Par contre, toutes ces formes ont en commun un certain nombre de propriétés qui les
distinguent à la fois de la classe des noms et de celle des verbes.
2
• d'une part les formes de l'adjectif kaḍḍuṛ "gros" (m. sg.), kaḍḍuṛađ "grosse" (f. sg.)
et kaḍḍuṛiđ "gros" (m. et f. pl.) ou celles de l'adjectif ozuff "long" (m. sg.), ozuffäđ
"longue" (f. sg.), ozuffiđ "longs ; longues" (m. et f. pl.) ;
• d'autre part les formes des substantifs, masculins comme ofuš "main" (pl.

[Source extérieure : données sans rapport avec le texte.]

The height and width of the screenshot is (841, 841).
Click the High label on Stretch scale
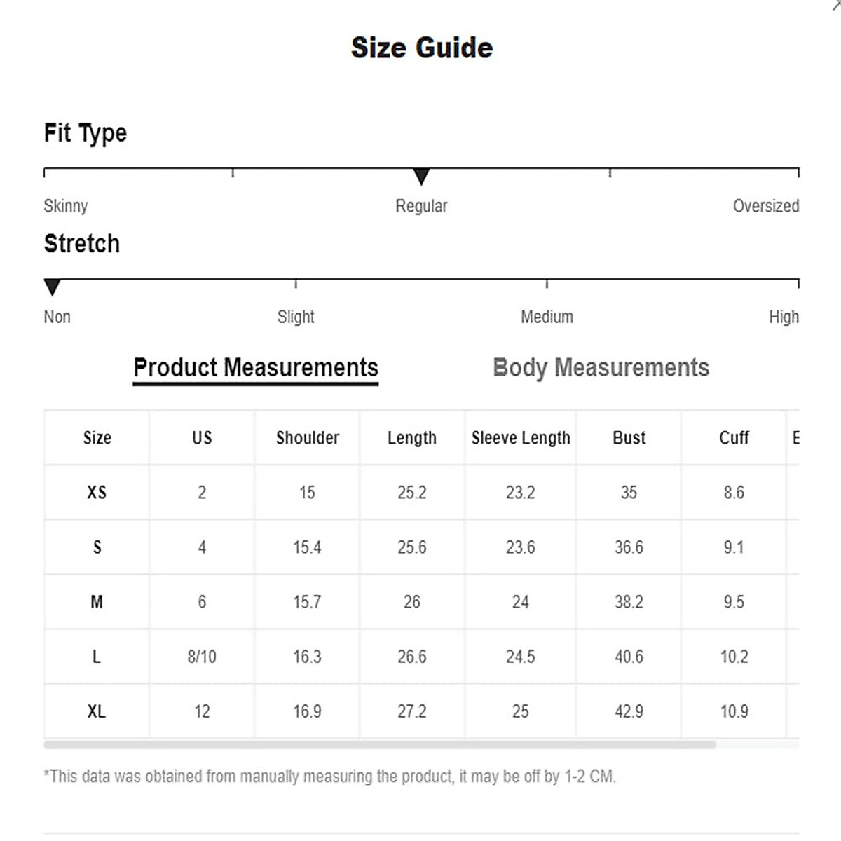(x=784, y=317)
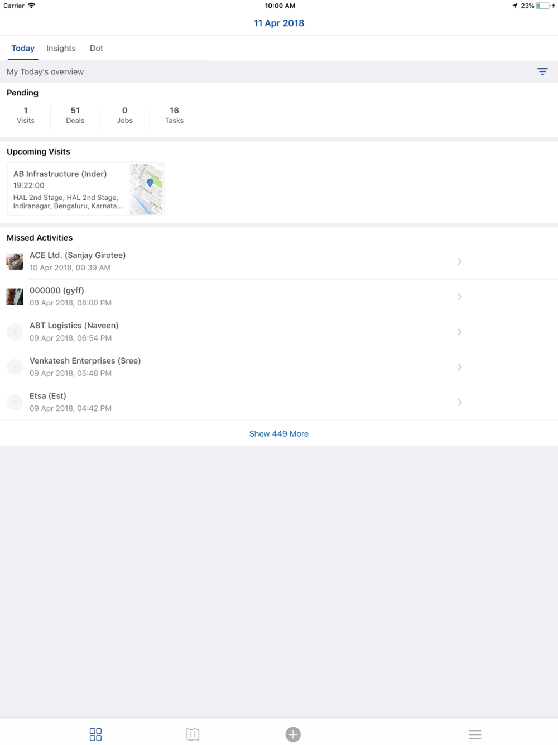The height and width of the screenshot is (745, 558).
Task: Expand Venkatesh Enterprises (Sree) chevron
Action: pos(460,367)
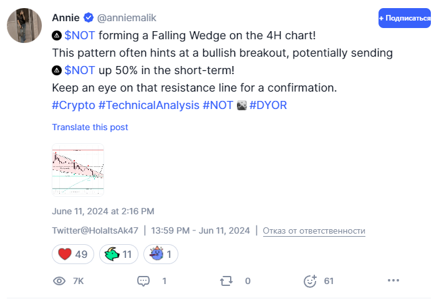Screen dimensions: 439x299
Task: Click the blue verified badge next to Annie
Action: pyautogui.click(x=89, y=17)
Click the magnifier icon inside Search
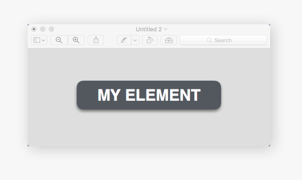This screenshot has width=302, height=180. [x=209, y=40]
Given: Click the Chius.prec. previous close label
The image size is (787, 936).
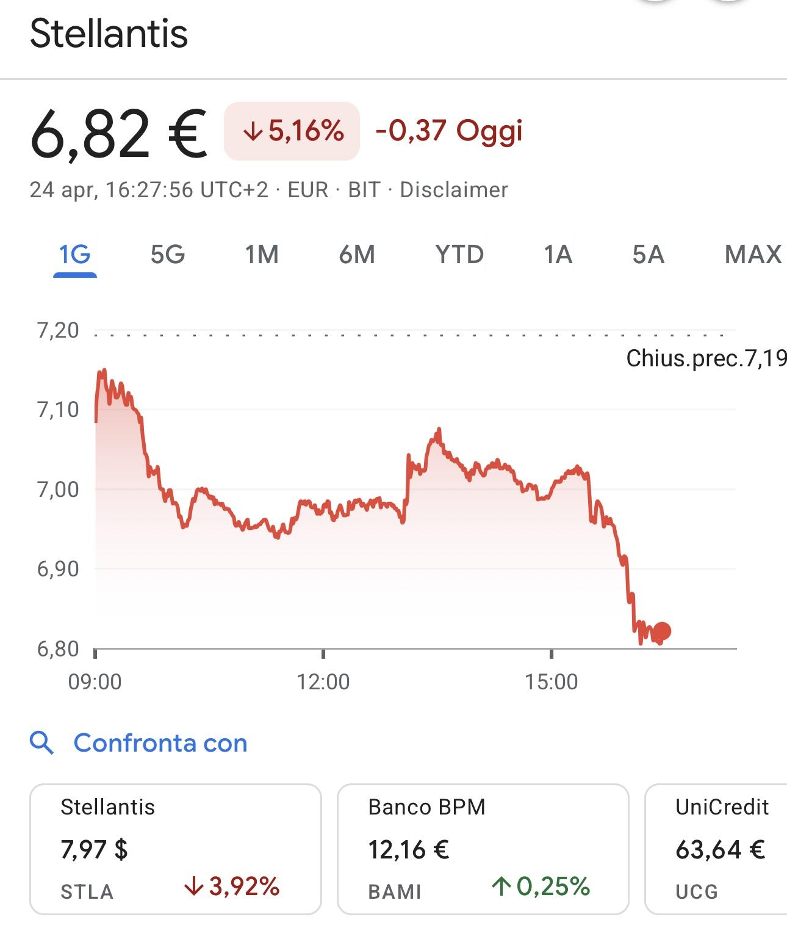Looking at the screenshot, I should pyautogui.click(x=705, y=358).
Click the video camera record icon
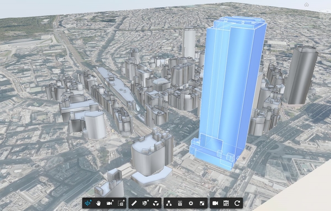This screenshot has height=211, width=331. pos(215,203)
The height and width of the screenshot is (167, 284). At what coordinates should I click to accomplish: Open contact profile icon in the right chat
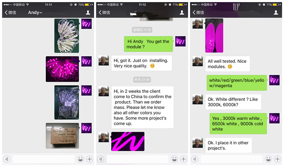(276, 12)
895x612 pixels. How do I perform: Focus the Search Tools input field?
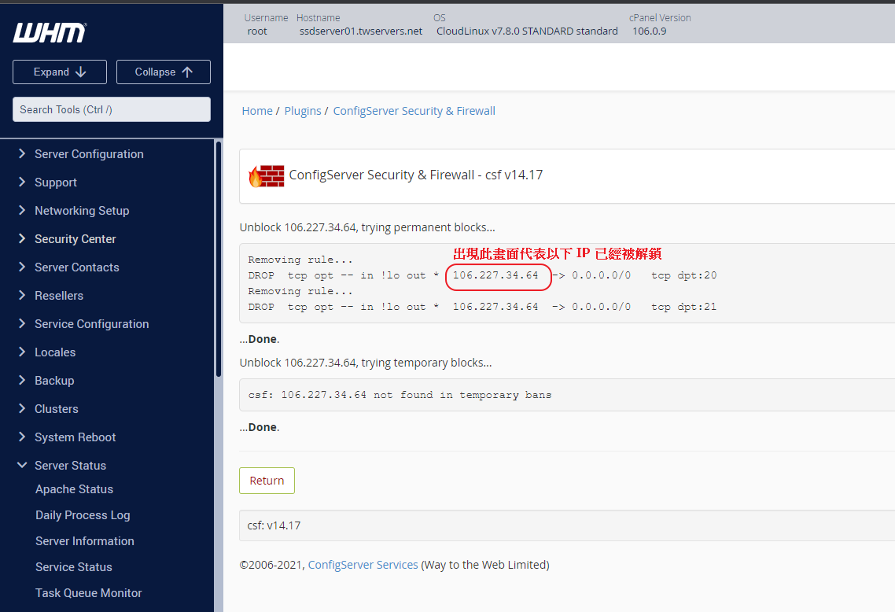click(x=112, y=109)
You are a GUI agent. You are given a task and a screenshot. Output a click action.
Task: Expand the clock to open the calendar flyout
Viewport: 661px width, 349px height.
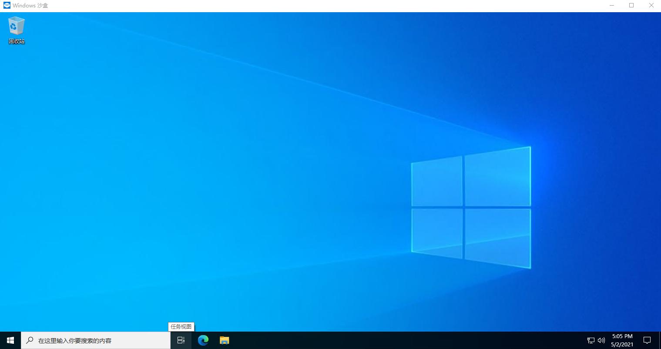pyautogui.click(x=622, y=340)
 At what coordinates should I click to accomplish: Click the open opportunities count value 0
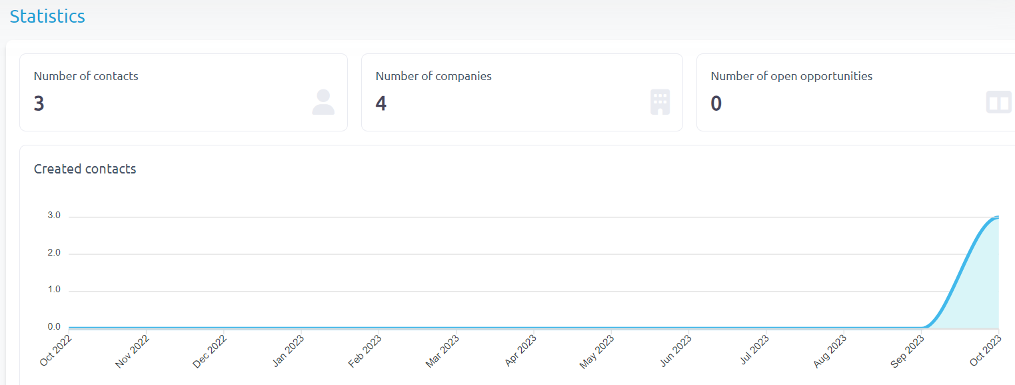coord(716,103)
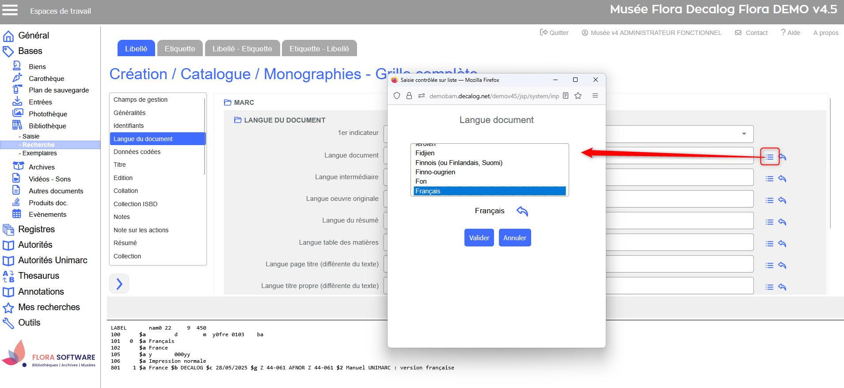Switch to the Libellé - Etiquette tab
The height and width of the screenshot is (388, 844).
pyautogui.click(x=242, y=49)
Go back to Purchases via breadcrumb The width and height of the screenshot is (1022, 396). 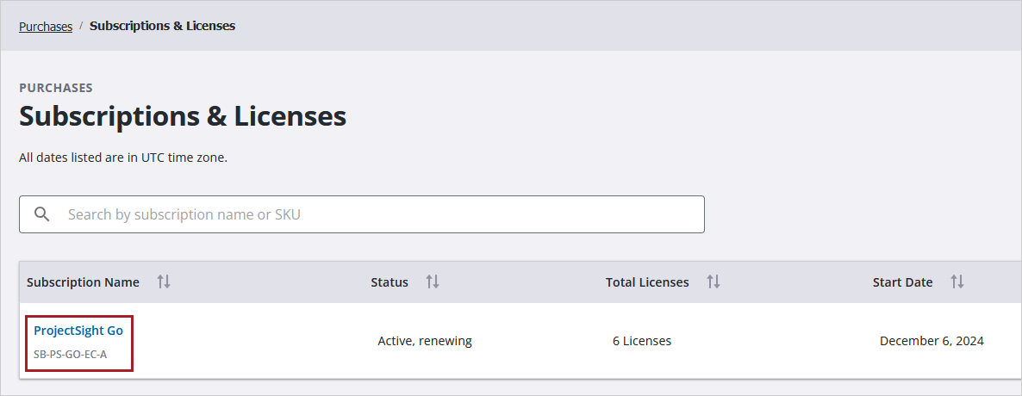click(x=46, y=26)
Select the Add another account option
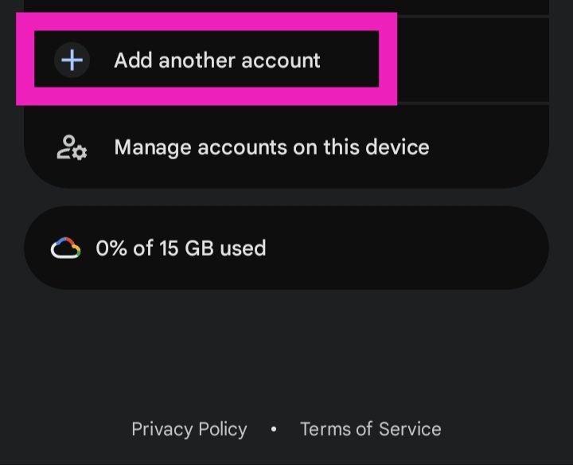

uvässän) et īđi "chien" (pl. uđ̣an) ou féminins comme tīđiđ "chienne" et tuffäkt
"lumière".
Il faut remarquer que, si l'adjectif commence exceptionnellement par une voyelle
(cas de ozuff), il n'y a pas non plus d'alternance vocalique entre le singulier et le
pluriel, comme c'est le cas le plus fréquent pour les substantifs masculins.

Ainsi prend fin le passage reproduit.